A data lake is a system or repository of data stored in its natural/raw format, usually object blobs or files. A data lake is usually a single store of all enterprise data including raw copies of source system data and transformed data used for tasks such as reporting, visualization, advanced analytics and machine learning. A data lake can include structured data from relational databases, semi-structured data, unstructured data and binary data. A data lake can be established "on premises" or "in the cloud". A data swamp is a deteriorated and unmanaged data lake that is either inaccessible to its intended users or is providing little value.
Background
James Dixon, then chief technology officer at Pentaho, coined the term to contrast it with data mart, which is a smaller repository of interesting attributes derived from raw data. In promoting data lakes, he argued that data marts have several inherent problems, such as information siloing. PricewaterhouseCoopers said that data lakes could "put an end to data silos." In their study on data lakes they noted that enterprises were "starting to extract and place data for analytics into a single, Hadoop-based repository." Hortonworks, Google, Oracle, Microsoft, Zaloni, Teradata, Impetus Technologies, Cloudera, and Amazon now all have data lake offerings.

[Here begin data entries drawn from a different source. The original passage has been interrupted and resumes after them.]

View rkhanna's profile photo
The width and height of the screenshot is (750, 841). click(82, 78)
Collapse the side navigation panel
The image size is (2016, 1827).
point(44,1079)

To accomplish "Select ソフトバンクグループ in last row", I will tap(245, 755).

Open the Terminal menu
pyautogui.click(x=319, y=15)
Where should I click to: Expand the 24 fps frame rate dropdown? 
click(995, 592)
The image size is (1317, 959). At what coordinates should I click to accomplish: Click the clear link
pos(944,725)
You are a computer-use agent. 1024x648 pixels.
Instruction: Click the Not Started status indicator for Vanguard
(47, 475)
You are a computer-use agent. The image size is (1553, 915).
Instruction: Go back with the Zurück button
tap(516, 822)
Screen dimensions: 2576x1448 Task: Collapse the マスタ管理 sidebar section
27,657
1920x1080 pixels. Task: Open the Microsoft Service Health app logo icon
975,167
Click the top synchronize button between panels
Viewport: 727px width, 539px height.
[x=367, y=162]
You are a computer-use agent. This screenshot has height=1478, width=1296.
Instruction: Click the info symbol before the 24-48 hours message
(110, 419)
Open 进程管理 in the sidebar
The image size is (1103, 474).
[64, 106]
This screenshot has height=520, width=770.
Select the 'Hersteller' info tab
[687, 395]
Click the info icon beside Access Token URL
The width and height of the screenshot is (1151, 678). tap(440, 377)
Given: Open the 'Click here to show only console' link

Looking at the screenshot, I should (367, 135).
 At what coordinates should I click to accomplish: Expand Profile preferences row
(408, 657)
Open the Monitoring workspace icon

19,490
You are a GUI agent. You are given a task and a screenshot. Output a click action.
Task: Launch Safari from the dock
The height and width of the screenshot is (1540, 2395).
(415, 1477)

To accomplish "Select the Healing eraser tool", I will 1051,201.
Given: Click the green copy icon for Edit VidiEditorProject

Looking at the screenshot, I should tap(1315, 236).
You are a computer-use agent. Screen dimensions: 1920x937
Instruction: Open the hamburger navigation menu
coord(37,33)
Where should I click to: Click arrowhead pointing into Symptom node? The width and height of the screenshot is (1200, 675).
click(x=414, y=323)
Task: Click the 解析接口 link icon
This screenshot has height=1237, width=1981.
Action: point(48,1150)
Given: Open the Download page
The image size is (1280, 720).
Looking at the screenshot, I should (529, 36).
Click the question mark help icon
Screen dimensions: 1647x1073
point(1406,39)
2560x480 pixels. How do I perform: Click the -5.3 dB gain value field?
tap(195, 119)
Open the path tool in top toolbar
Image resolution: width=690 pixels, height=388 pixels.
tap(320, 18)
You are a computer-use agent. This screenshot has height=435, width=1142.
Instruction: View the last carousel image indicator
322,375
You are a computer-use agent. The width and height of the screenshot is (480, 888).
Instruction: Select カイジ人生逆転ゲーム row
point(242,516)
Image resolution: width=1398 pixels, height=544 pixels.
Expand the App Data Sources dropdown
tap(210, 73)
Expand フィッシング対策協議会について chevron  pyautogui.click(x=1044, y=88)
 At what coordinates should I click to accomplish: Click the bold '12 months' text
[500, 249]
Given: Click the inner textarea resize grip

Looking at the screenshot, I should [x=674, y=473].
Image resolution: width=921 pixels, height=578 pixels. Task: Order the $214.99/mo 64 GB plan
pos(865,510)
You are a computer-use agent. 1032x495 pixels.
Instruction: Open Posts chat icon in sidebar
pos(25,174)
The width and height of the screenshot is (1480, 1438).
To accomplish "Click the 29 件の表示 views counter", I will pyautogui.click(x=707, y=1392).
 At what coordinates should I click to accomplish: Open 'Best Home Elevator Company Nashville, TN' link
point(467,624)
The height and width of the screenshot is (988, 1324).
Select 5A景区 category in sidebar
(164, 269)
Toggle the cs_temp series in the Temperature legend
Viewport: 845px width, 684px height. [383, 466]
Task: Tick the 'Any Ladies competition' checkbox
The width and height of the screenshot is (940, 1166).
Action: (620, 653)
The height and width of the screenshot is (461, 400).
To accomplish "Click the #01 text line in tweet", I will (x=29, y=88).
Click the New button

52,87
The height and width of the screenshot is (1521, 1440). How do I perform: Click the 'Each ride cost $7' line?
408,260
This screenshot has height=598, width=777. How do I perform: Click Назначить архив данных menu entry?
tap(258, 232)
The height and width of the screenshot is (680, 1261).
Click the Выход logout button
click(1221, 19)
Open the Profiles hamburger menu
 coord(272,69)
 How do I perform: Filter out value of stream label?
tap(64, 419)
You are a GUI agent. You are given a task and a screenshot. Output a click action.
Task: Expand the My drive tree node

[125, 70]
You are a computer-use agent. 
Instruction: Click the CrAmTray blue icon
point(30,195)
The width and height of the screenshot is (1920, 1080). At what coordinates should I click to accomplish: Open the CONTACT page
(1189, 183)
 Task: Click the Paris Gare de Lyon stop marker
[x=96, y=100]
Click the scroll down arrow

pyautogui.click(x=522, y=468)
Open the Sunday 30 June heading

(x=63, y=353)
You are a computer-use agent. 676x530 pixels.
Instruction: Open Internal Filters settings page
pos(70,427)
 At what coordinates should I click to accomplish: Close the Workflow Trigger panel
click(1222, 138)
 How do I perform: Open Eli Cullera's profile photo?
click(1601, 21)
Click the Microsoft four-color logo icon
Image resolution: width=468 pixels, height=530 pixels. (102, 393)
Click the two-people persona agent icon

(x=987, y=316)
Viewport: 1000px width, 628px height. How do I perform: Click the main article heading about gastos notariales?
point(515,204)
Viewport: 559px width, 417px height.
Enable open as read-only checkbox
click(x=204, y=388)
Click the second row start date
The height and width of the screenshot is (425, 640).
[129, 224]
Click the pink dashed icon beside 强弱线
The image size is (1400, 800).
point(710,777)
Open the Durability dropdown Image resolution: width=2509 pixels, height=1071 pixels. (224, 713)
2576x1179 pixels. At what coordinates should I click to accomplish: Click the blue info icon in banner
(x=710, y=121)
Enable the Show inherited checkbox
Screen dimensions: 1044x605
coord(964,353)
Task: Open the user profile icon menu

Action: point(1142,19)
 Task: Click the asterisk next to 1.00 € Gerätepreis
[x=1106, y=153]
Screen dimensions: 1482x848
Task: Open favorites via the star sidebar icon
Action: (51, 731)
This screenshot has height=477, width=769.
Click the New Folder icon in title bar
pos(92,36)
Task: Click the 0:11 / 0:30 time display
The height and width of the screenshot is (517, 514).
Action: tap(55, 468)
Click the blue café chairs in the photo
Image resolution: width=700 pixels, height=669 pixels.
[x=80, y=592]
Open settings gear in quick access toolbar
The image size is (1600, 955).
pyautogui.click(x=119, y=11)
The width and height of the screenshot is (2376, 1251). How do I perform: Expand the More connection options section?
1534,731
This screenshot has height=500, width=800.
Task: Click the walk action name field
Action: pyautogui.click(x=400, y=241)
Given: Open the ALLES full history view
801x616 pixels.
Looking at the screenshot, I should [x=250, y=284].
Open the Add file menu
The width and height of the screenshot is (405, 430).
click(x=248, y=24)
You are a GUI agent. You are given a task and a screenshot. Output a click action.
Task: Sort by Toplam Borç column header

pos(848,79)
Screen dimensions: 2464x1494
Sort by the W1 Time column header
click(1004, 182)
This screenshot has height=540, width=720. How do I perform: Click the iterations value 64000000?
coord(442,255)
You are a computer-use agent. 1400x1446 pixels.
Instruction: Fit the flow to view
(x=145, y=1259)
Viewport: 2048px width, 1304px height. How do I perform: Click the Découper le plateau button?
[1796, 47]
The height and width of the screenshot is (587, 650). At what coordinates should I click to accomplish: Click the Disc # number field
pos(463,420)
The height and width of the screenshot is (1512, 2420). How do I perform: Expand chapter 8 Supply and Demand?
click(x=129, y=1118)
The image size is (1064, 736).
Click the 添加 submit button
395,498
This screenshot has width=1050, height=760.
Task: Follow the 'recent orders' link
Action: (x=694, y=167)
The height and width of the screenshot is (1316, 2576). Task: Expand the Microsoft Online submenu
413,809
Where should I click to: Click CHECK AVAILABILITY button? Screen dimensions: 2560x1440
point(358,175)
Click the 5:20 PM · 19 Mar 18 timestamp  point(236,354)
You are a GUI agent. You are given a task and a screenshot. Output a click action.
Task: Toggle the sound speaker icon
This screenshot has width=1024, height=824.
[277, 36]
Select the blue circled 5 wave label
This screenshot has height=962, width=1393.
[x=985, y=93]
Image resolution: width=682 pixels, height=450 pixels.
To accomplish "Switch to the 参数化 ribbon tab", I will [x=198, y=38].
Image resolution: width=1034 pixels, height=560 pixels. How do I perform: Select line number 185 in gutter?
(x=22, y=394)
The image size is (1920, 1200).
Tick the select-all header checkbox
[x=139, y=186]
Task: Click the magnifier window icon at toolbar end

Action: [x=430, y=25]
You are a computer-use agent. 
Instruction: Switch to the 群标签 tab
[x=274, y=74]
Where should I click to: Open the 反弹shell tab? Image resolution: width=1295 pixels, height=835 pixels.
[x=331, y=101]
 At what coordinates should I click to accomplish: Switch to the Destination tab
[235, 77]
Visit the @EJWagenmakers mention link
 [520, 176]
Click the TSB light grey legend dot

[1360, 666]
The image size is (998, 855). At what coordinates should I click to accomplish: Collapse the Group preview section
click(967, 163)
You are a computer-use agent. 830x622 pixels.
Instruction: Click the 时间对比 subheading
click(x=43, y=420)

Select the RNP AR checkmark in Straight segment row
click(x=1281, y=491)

In June 2015, David Needle characterized "so-called data lakes" as "one of the more controversial ways to manage big data". PricewaterhouseCoopers was also careful to note in their research that not all data lake initiatives are successful. They quote Sean Martin, CTO of Cambridge Semantics, They describe companies that build successful data lakes as gradually maturing their lake as they figure out which data and metadata are important to the organization. Another criticism is that the concept is fuzzy and arbitrary. It refers to any tool or data management practice that does not fit into the traditional data warehouse architecture. The data lake has been referred to as a particular technology. The data lake has been labeled as a raw data reservoir or a hub for ETL offload. The data lake has been defined as a central hub for self-service analytics. The concept of the data lake has been overloaded with meanings, which puts the usefulness of the term into question.. While critiques of data lakes are warranted, in many cases they are overly broad and could be applied to any technology endeavor generally and data projects specifically. For example, the term “data warehouse” currently suffers from the same opaque and changing definition as a data lake. It can also be said that not all data warehouse efforts have been successful either. In response to various critiques, McKinsey noted that the data lake should be viewed as a service model for delivering business value within the enterprise, not a technology outcome.